Perhaps the first issue to address in current sex education is the validity of the information being given to youth. As misinformation and the lack of certain information in abstinence only education programs can lead to negative unintended consequences, providing this information in a straightforward manner can perhaps mitigate some of these consequences.

Outside of a classroom based program, media can be used to affect the sexual attitudes and behaviors of youth. In particular, advertising theory can be used to address youth as a whole as well as subdivisions of youth with respect to their sexual status and beliefs. Within these media based campaigns, it is imperative that they appeal to some core value of youth or subdivision of youth in order to encourage either delay of sexual initiation or protected sex. While in classroom based programs, youth are being told how to behave by authority figures, usually of a different age group, media campaigns have the ability to convey information though peers with whom youth can relate and empathize, perhaps increasing their efficacy.

References

  1. Trenholm, C., et al. Impacts of Four Title V, Section 510 Abstinence Education Programs: Final Report. Washington, DC: Mathematica Policy Research Inc., 2007.

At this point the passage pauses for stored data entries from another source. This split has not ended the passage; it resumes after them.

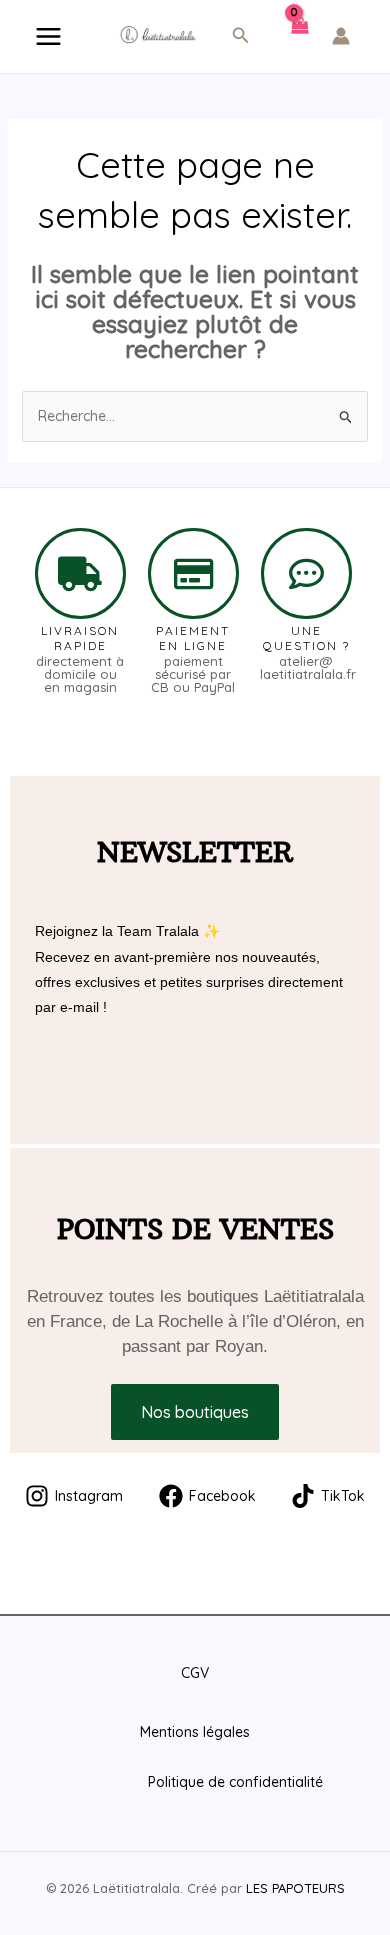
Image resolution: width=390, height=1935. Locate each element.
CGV (195, 1673)
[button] (241, 36)
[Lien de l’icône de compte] (341, 36)
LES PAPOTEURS (295, 1888)
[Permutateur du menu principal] (48, 36)
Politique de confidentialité (235, 1782)
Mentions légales (195, 1732)
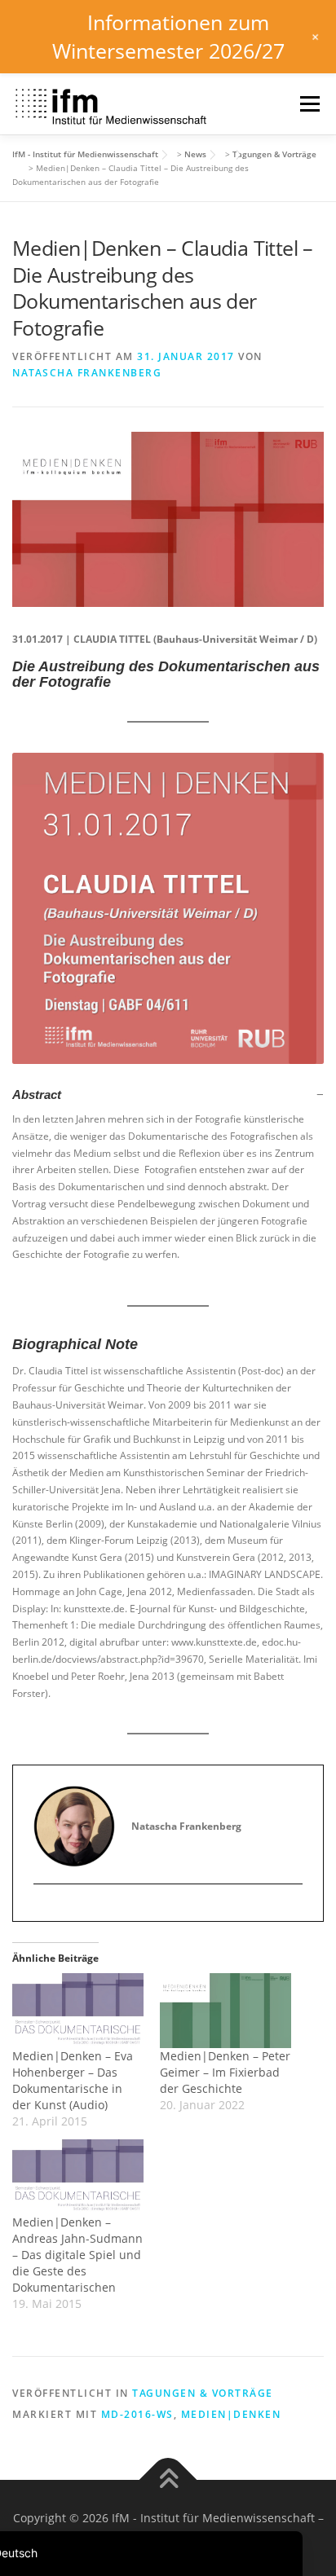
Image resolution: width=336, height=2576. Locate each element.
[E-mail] (46, 1911)
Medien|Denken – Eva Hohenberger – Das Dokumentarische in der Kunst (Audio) (72, 2080)
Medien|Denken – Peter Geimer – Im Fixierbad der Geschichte (225, 2072)
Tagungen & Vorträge (202, 2393)
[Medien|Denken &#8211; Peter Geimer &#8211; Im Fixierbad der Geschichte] (225, 2010)
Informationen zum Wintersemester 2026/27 (168, 36)
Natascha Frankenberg (86, 373)
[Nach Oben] (168, 2480)
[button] (168, 1094)
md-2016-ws (137, 2414)
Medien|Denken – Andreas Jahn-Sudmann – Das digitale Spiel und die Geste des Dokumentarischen (77, 2254)
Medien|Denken (231, 2414)
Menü (308, 104)
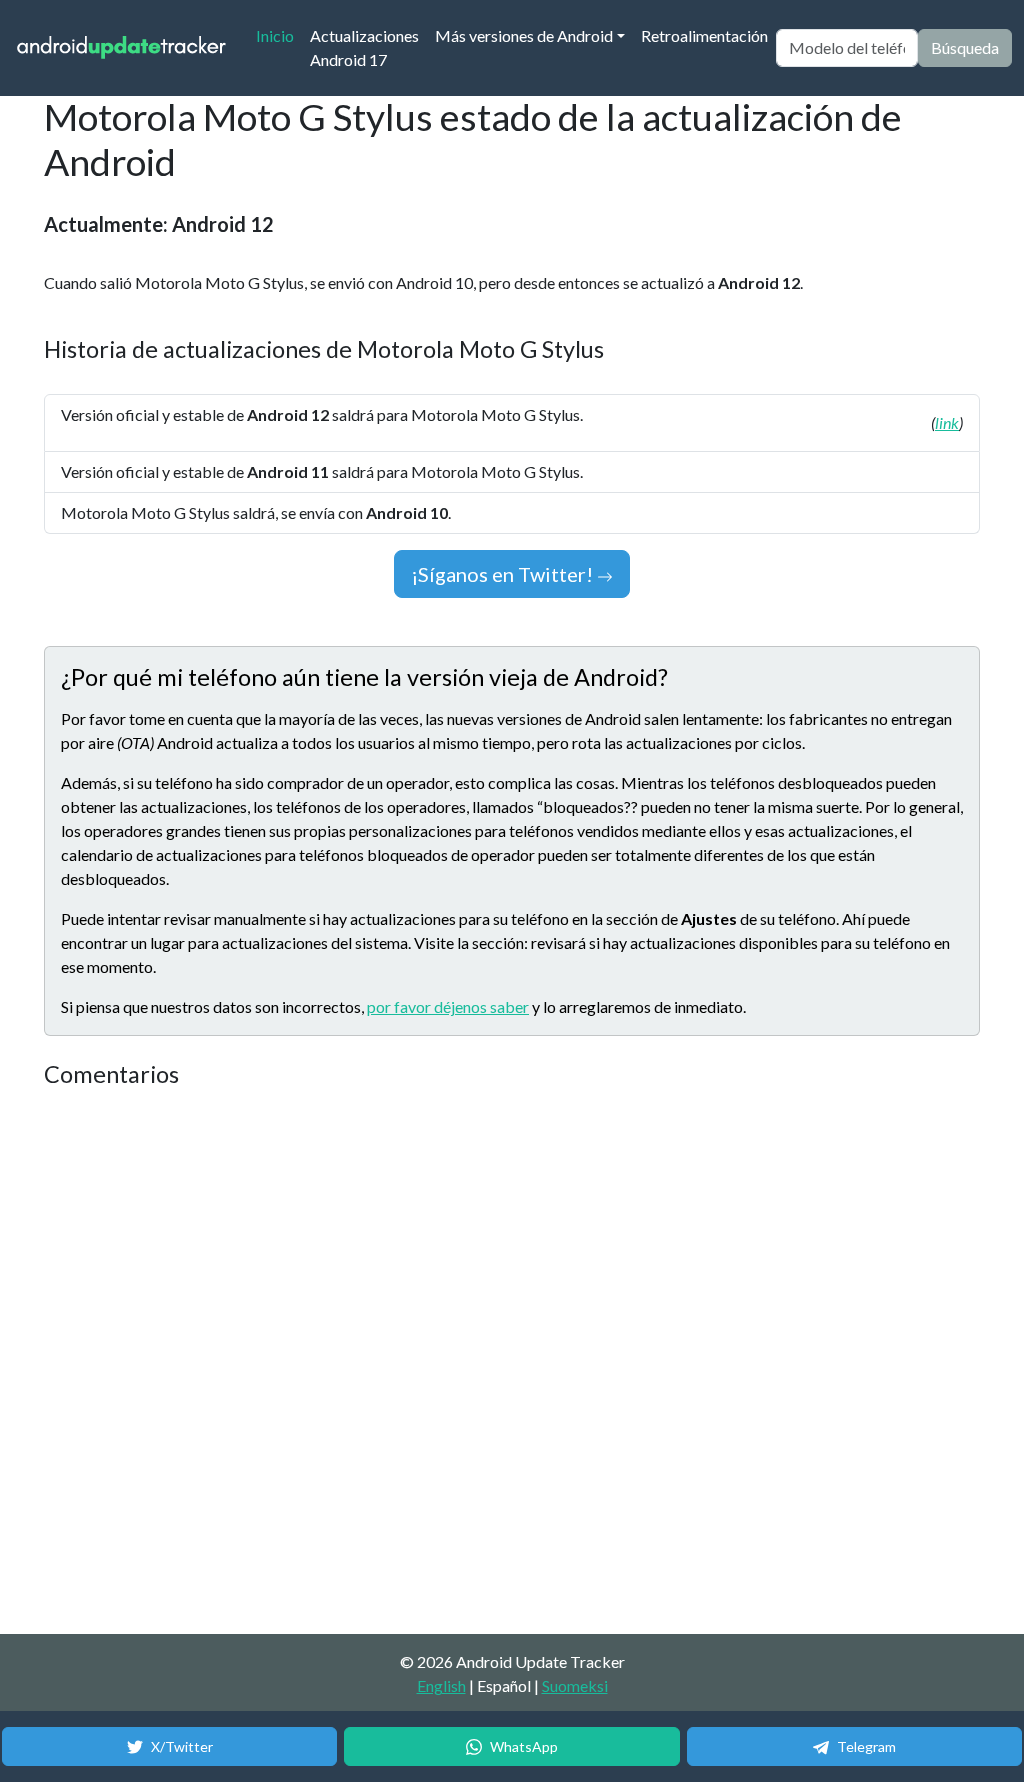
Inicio (279, 35)
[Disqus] (419, 1362)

  2. Waxman, H. The Content of Federally Funded Abstinence-Only Education Programs. Washington, DC: United States House of Representative Committee on Government Reform – Minority Staff Special Investigations Division, 2004.

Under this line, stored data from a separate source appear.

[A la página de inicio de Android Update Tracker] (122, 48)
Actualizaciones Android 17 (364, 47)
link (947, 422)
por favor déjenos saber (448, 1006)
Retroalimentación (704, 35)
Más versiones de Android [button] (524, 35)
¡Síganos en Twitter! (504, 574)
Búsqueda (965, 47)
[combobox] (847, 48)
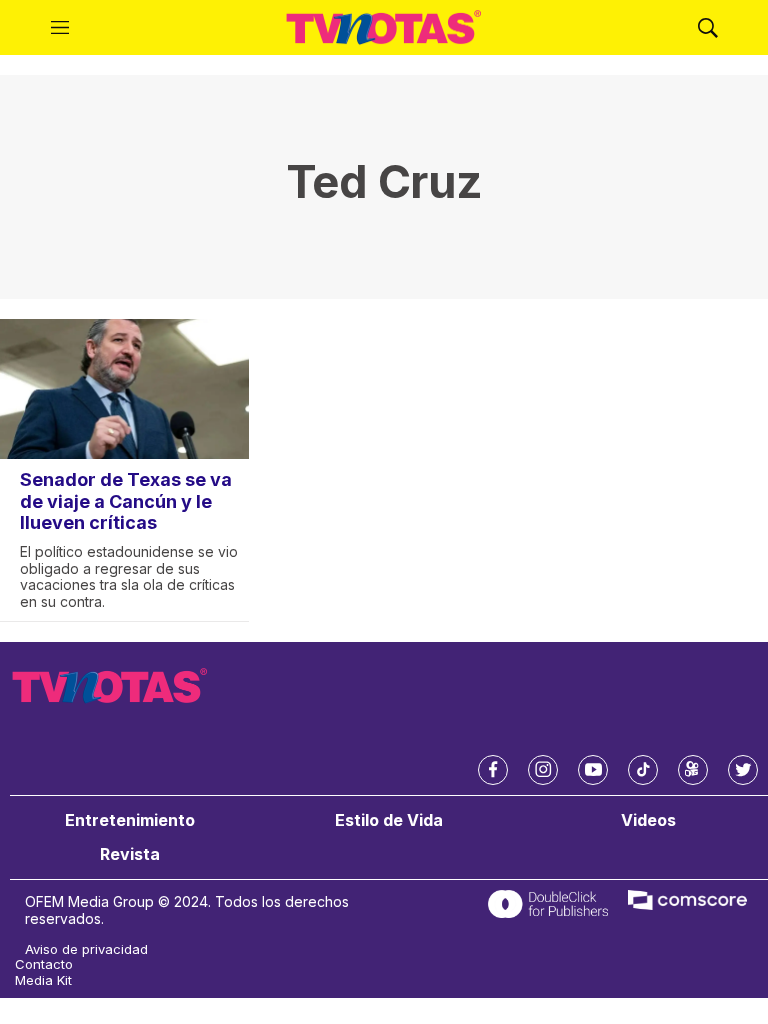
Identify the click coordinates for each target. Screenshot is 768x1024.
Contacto (44, 964)
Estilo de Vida (389, 820)
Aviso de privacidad (86, 949)
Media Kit (43, 980)
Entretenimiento (130, 820)
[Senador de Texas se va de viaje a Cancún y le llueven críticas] (124, 389)
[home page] (384, 28)
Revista (130, 854)
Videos (648, 820)
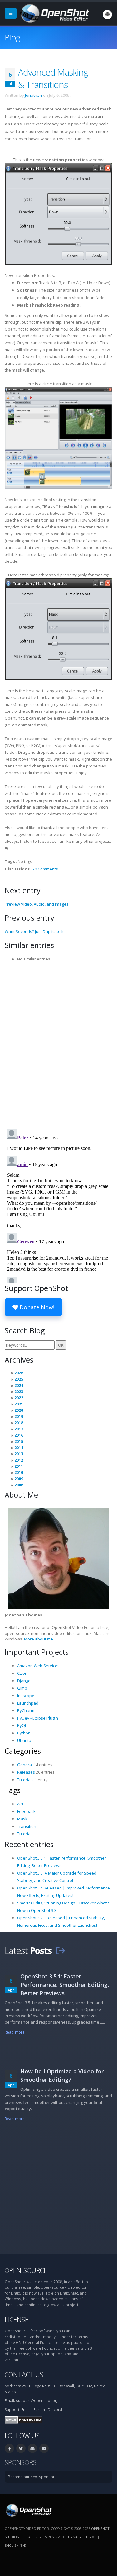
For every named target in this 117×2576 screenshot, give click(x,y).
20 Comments (45, 869)
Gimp (22, 1688)
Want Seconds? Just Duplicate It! (35, 931)
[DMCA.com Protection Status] (23, 2419)
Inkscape (25, 1695)
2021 (18, 1404)
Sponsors (21, 2462)
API (20, 1804)
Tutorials (25, 1779)
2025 (18, 1379)
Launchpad (27, 1703)
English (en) (15, 2545)
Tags (13, 1790)
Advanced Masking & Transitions (53, 78)
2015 (18, 1441)
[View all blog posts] (60, 1950)
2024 (18, 1385)
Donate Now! (36, 1307)
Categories (23, 1751)
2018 (18, 1422)
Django (24, 1680)
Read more (15, 2031)
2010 (18, 1472)
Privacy (75, 2537)
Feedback (26, 1811)
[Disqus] (58, 1043)
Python (24, 1733)
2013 (18, 1454)
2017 (18, 1429)
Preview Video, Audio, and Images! (37, 904)
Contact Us (24, 2374)
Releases (26, 1772)
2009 (18, 1478)
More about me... (40, 1639)
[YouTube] (44, 2448)
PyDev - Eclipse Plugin (37, 1718)
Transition (26, 1826)
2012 (18, 1460)
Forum (39, 2409)
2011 (18, 1466)
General (25, 1764)
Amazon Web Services (38, 1665)
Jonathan (33, 95)
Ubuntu (24, 1740)
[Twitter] (21, 2448)
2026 (18, 1373)
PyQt (21, 1725)
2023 (18, 1391)
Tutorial (24, 1834)
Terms (91, 2537)
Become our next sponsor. (32, 2476)
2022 (18, 1398)
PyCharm (25, 1710)
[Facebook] (9, 2448)
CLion (22, 1673)
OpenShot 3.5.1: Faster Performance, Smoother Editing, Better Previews (64, 1985)
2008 (18, 1485)
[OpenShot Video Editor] (54, 13)
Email (26, 2409)
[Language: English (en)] (107, 14)
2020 (18, 1410)
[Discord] (32, 2448)
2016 (18, 1435)
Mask (22, 1819)
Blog (12, 37)
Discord (55, 2409)
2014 (18, 1447)
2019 (18, 1416)
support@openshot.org (37, 2400)
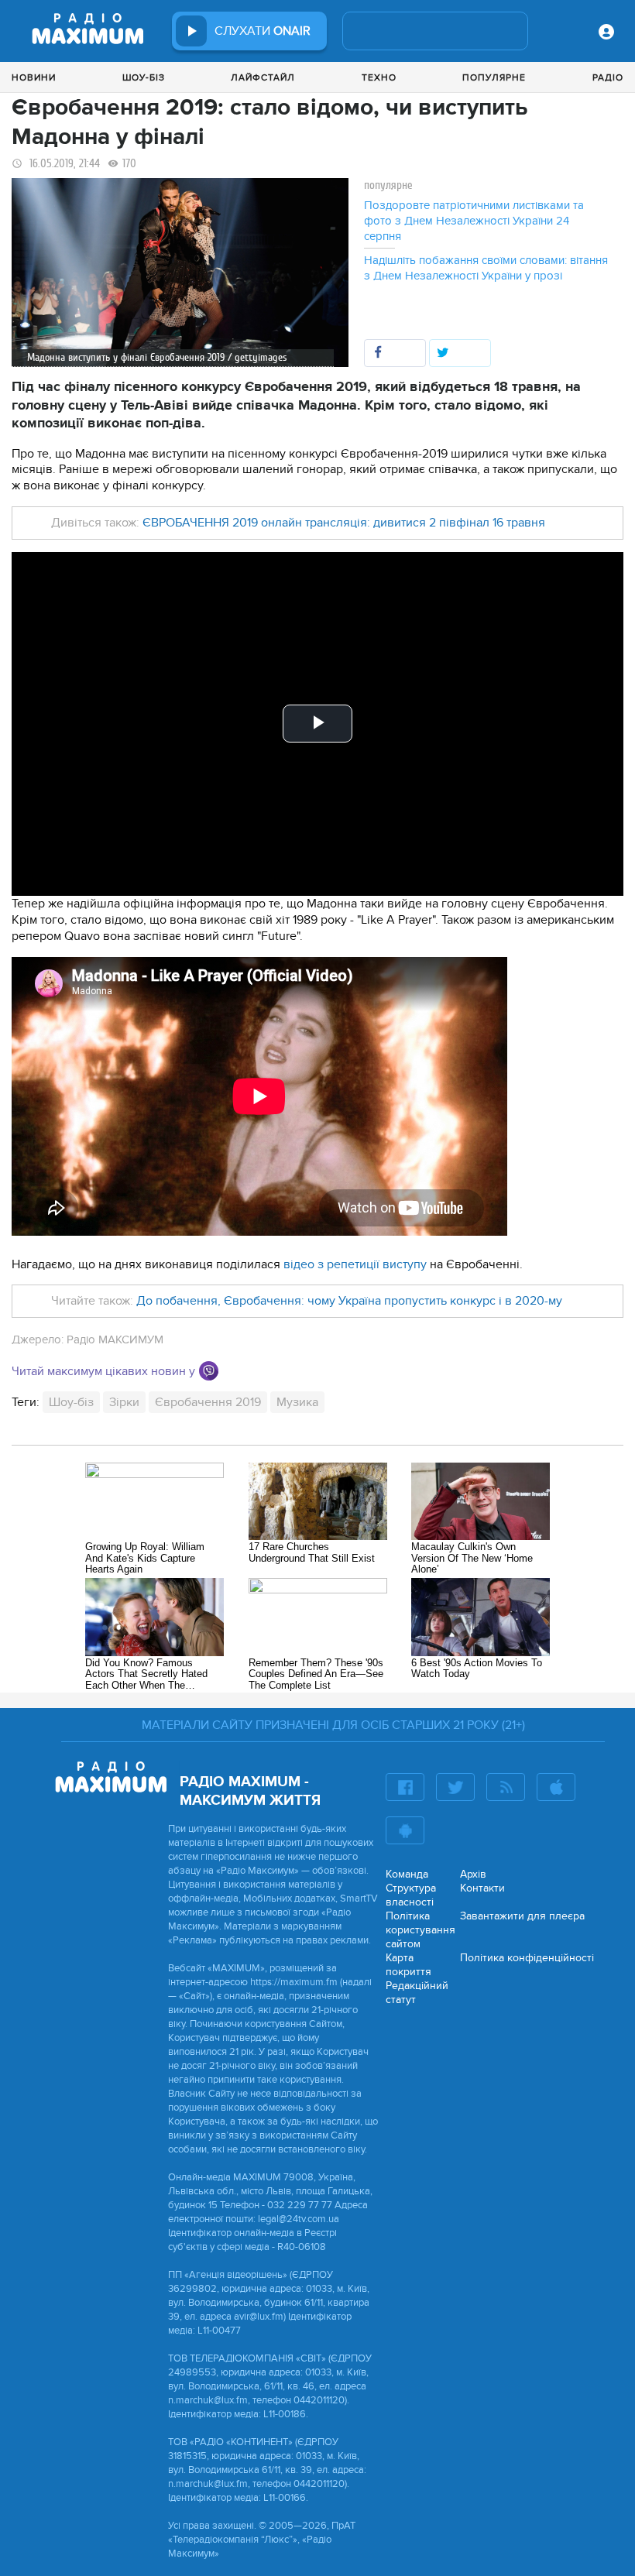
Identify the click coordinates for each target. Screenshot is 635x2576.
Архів (473, 1874)
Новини (34, 77)
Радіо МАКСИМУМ (115, 1339)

  3. Edwards, S. Abortion Study Finds No Long-Term Ill Effects on Emotional Well-Being. Family Planning Perspectives, 1997.
  4. Hauser, D. Five Years of Abstinence-Only-Until-Marriage Education: Assessing the Impact. Washington, DC: Advocates for Youth, 2004.
  5. Henry J. Kaiser Family Foundation. Safer Sex, Condoms, and “The Pill”: A Series of National Surveys of Teens About Sex. Menlo Park, CA: The Foundation, 2000.
  6. Connolly, C. Teen Pledges Barely Cut STD Rates, Study Says. The Washington Post. Washington, DC, 2005.
  7. Bruckner, H and P. Bearman. After the promise: the STD consequences of adolescent virginity pledges. Journal of Adolescent Health 2005; 36: 271-278.
  8. Blake, S. et al. Preventing sexual risk behaviors among gay, lesbian, and bisexual adolescents: the benefits of gay-sensitive HIV instruction in schools. American Journal of Public Health 2001; 91: 940-946.
  9. Kirby, D. A review of educational programs designed to reduce sexual risk-taking behaviors among school-aged youth in the United States. Santa Cruz, CA: ETR Associates, 1995.
  10. Finger, W. Sex Education Helps Prepare Young Adults. Adolescent Reproductive Health 2000: 20.
  11. Brown, J. ed. Managing the Media Monster: The influence of media (from television to text messages) on teen sexual behaviors and attitudes. Washington, DC: National Campaign to Prevent Teen and Unplanned Pregnancy, 2008.